→ **Passage given**
There’s a true story about a burglar in Antwerp in Belgium who was disturbed during a robbery in a house. Keen to get away quickly he managed to clamber over a 9 foot wall – dropping down the other side, he found he was in the city prison !
I suspect that we could all feel a certain amount of satisfaction in that situation that justice had been done. However this may not be quite so clear from our gospel reading this evening (Matthew (20:1-16). Here Jesus tells a story about a landowner who went out and hired labourers for his vineyard early in the morning – he agreed with them a wage for their work.
Later he went out about 9 o’clock and hired some more, and he did the same thing at 12 o’clock and at 3 o’clock. When, at 5 o’clock he went out and saw some workers still waiting around having not been hired for the day, he told them to come and do some work for him as well.
At the end of the day those who began work at 5 o’clock were paid first and received the usual daily wage – this probably got those who had worked for longer quite excited believing that they would get more – more than was originally agreed. But when their turn for payment came, they received exactly the same as those hired last.
They were not pleased, perhaps understandably, but the landowner reminded them that he was paying them what was agreed at the start of the day – it was his choice what he paid the last workers, and not for them to judge.

→ **Required work**
A - Reproduce the sermon excerpt word for word between "There’s a true" and "city prison !", inclusive.
B - In the sermon excerpt, where did the burglar in Antwerp find himself after dropping down from the wall?
C - List every clock time that the sermon excerpt gives for when the landowner went out to hire workers.

→ **Data section**
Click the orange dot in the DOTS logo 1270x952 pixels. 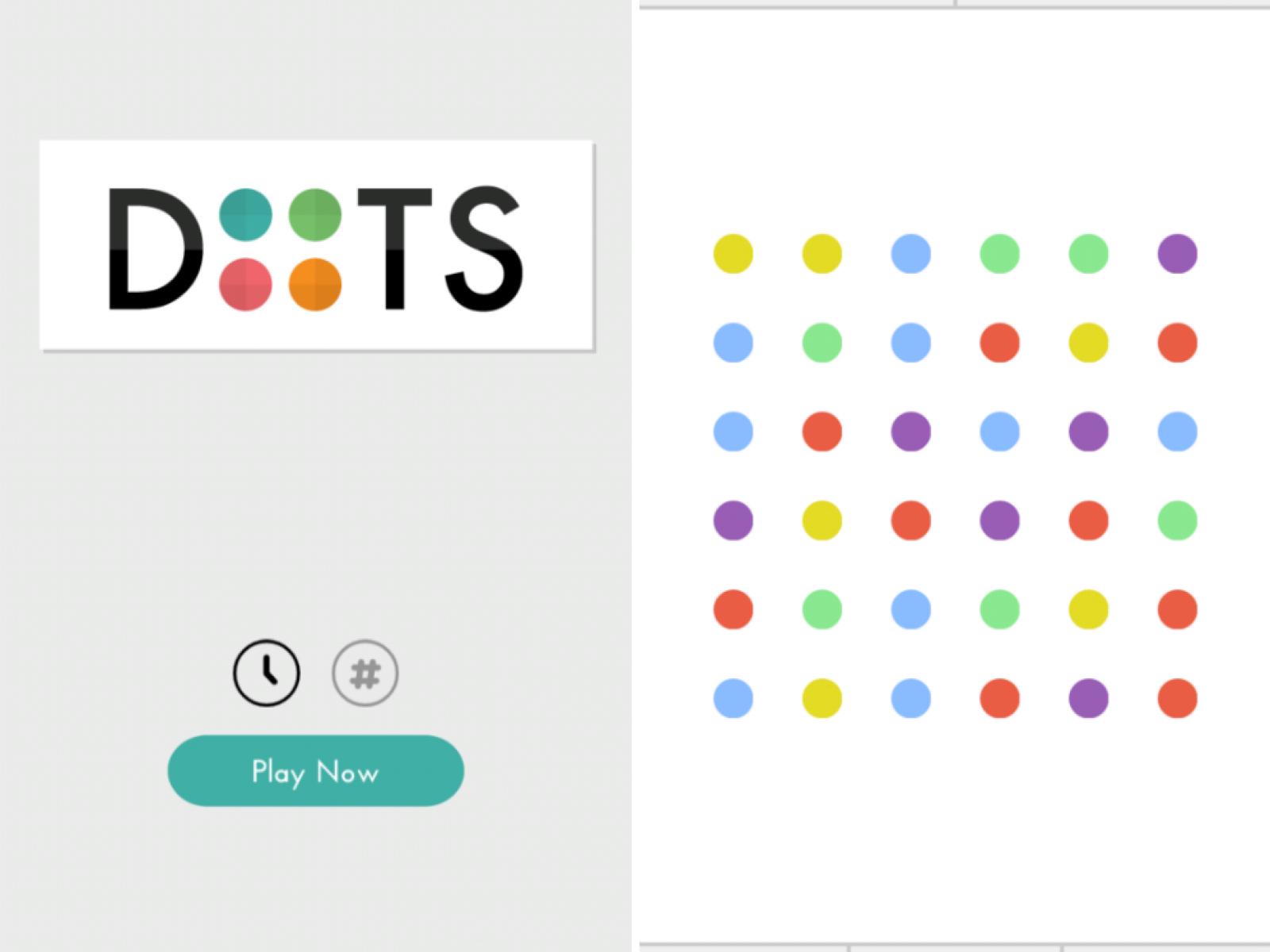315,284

--

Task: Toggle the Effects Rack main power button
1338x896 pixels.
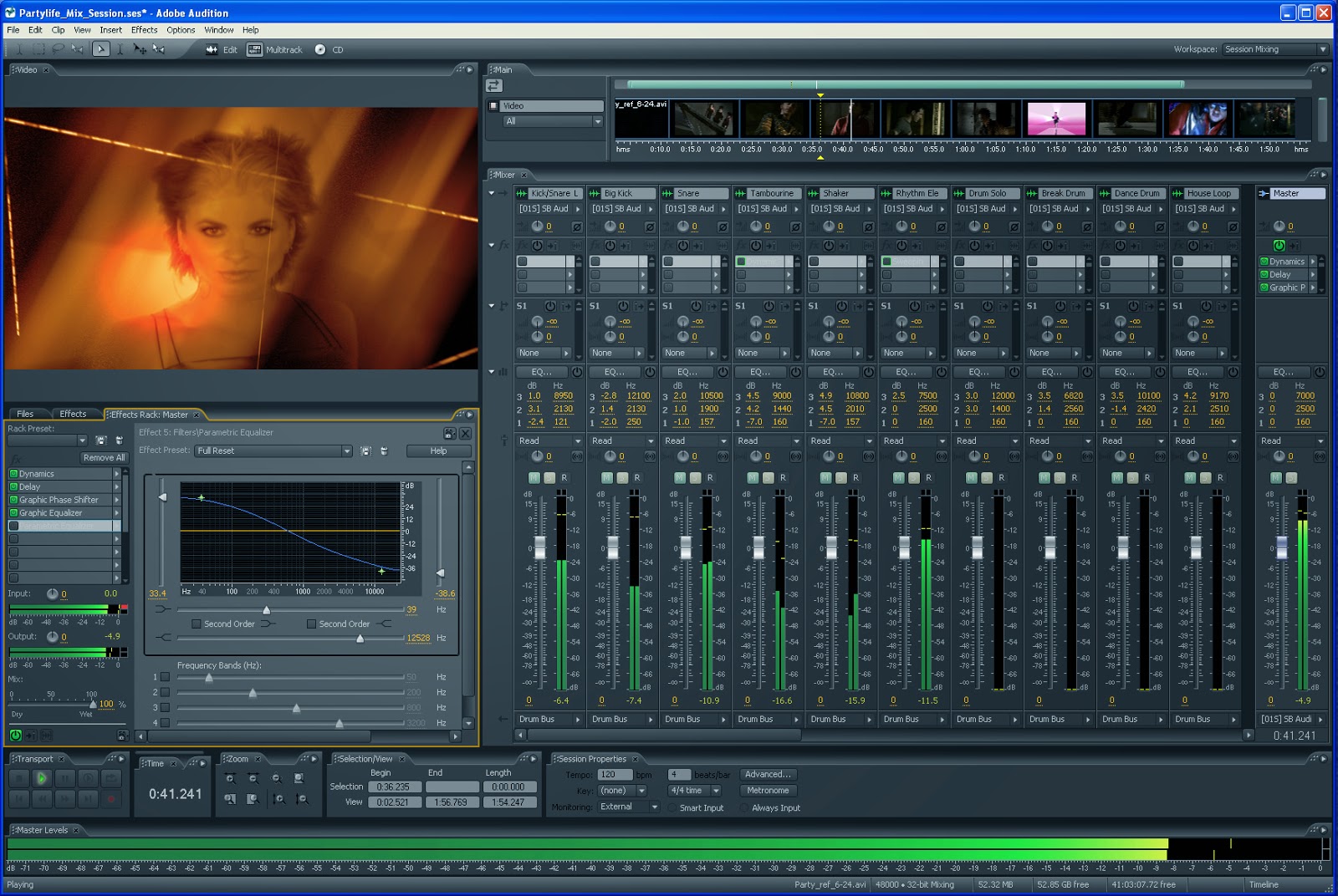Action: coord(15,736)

→ **Answers provided**
A -
There’s a true story about a burglar in Antwerp in Belgium who was disturbed during a robbery in a house. Keen to get away quickly he managed to clamber over a 9 foot wall – dropping down the other side, he found he was in the city prison !

B - He found he was in the city prison.

C - 9 o'clock, 12 o'clock, 3 o'clock, 5 o'clock